EIA’s 2020 price forecast is down a dime from the previous STEO, while the 2021 price forecast is up 19 cents.
“EIA forecasts that relatively low natural gas demand will keep spot prices lower than $2/MMBtu through August,” the agency said. “However, EIA expects prices will generally rise through the end of 2021. EIA expects that natural gas price increases will be sharpest this fall and winter when they rise from an average of $2.06/MMBtu in September to $3.08/MMBtu in January.”
Rising demand heading into winter, combined with expected production declines, will give prices a boost despite EIA’s forecast of record end-of-October storage levels, according to the STEO. Last week, EIA reported an injection of 102 Bcf in natural gas storage for the week ending May 29, bringing total Lower 48 inventories to 2,714 Bcf, significantly higher than the year-ago total of 1,952 Bcf and the five-year average of 2,292 Bcf.

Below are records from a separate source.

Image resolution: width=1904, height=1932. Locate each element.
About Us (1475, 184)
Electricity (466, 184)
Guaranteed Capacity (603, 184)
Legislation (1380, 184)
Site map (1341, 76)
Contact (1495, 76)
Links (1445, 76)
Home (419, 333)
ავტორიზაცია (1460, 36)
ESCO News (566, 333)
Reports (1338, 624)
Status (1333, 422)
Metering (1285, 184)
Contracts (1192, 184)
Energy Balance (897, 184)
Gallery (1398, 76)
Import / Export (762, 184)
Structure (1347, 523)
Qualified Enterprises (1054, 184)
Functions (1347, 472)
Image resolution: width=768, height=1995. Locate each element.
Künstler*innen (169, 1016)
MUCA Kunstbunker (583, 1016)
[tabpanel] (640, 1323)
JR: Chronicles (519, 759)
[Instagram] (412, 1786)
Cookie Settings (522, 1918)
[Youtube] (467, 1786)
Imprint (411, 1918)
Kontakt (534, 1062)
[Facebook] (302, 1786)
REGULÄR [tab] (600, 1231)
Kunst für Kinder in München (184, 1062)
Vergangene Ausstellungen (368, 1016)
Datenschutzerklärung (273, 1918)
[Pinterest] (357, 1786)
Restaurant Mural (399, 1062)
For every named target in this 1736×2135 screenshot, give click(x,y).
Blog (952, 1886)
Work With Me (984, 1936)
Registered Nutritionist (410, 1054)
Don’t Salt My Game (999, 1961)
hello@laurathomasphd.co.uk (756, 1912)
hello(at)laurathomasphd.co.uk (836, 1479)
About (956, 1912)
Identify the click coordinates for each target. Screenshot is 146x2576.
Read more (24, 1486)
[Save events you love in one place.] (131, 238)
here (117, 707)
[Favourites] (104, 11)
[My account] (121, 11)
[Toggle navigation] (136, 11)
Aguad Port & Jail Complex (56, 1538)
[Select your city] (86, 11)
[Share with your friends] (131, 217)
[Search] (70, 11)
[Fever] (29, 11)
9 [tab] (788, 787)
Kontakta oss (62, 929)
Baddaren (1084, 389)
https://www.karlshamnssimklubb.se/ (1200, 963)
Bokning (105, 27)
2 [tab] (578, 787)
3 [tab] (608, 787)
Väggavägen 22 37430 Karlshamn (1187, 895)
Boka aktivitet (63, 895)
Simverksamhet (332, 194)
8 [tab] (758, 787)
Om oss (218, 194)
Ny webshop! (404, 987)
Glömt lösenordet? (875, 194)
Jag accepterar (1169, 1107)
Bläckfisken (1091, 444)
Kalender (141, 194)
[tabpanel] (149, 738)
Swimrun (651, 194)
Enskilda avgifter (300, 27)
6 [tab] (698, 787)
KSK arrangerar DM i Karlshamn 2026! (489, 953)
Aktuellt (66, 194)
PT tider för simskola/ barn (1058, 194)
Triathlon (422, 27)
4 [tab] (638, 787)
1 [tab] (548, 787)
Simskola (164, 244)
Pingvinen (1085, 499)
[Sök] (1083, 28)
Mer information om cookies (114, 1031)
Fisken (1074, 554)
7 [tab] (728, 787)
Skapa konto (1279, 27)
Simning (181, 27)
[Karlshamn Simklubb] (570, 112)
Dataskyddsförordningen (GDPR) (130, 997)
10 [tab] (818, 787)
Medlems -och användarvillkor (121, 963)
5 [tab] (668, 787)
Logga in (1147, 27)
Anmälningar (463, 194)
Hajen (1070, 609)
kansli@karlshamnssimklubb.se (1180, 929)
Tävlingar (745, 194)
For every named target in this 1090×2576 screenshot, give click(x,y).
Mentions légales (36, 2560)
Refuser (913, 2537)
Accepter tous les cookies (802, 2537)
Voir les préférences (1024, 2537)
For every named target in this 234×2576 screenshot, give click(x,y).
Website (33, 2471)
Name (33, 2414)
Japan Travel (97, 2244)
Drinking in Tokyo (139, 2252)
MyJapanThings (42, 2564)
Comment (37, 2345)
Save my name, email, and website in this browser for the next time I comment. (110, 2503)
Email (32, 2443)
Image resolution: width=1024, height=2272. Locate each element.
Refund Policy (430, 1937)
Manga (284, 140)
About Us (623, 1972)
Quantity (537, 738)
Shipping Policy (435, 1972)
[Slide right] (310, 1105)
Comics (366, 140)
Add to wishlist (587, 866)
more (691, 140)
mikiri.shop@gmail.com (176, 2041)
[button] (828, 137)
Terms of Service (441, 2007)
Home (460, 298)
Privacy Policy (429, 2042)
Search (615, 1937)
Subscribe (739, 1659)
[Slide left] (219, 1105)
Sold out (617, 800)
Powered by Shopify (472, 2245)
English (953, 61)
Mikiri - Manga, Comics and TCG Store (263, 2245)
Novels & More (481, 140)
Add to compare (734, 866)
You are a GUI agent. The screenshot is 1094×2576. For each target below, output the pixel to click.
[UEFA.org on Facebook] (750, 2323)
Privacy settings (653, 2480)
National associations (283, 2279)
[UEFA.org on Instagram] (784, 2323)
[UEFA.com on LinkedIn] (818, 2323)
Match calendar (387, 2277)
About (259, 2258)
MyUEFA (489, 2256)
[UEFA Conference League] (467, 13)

In May, the Henry Hub spot price averaged $1.75/MMBtu, and EIA expects relatively low demand will keep spot prices below $2/MMBtu through August before they begin edging higher through the end of 2021. The front-month natural gas futures contract for July delivery at the Henry Hub settled at around $1.77 on June 9, down 12 cents compared with May 1, EIA said.
Total U.S. consumption will average 81.9 Bcf/d in 2020, down 3.6% from 2019, according to EIA estimates. “The decline primarily reflects less consumption in the industrial sector, which EIA forecasts will average 21.0 Bcf/d in 2020, down 8.7% from 2019 as a result of reduced manufacturing activity.”
At the same time, dry gas production, which reached a record high 92.2 Bcf/d last year, is forecast to average 89.7 Bcf/d this year, with monthly production falling from 96.2 Bcf/d in November 2019 to 83.6 Bcf/d in March 2021.
“Natural gas production declines the most in the Appalachian and Permian regions,” EIA said. “In the Appalachian region, low natural gas prices are discouraging producers from engaging in natural gas-directed drilling, and in the Permian region, low crude oil prices reduce associated natural gas output from oil-directed wells.”
In 2021, EIA also forecast production of dry natural gas in the United States will average 85.4 Bcf/d in 2021, with production beginning to increase in 2Q2021 in response to higher prices.
EIA expects that U.S. liquefied natural gas exports will decline through the end of summer as a result of reduced global demand, averaging 5.6 Bcf/d in 2Q2020 and 3.7 Bcf/d in 3Q2020.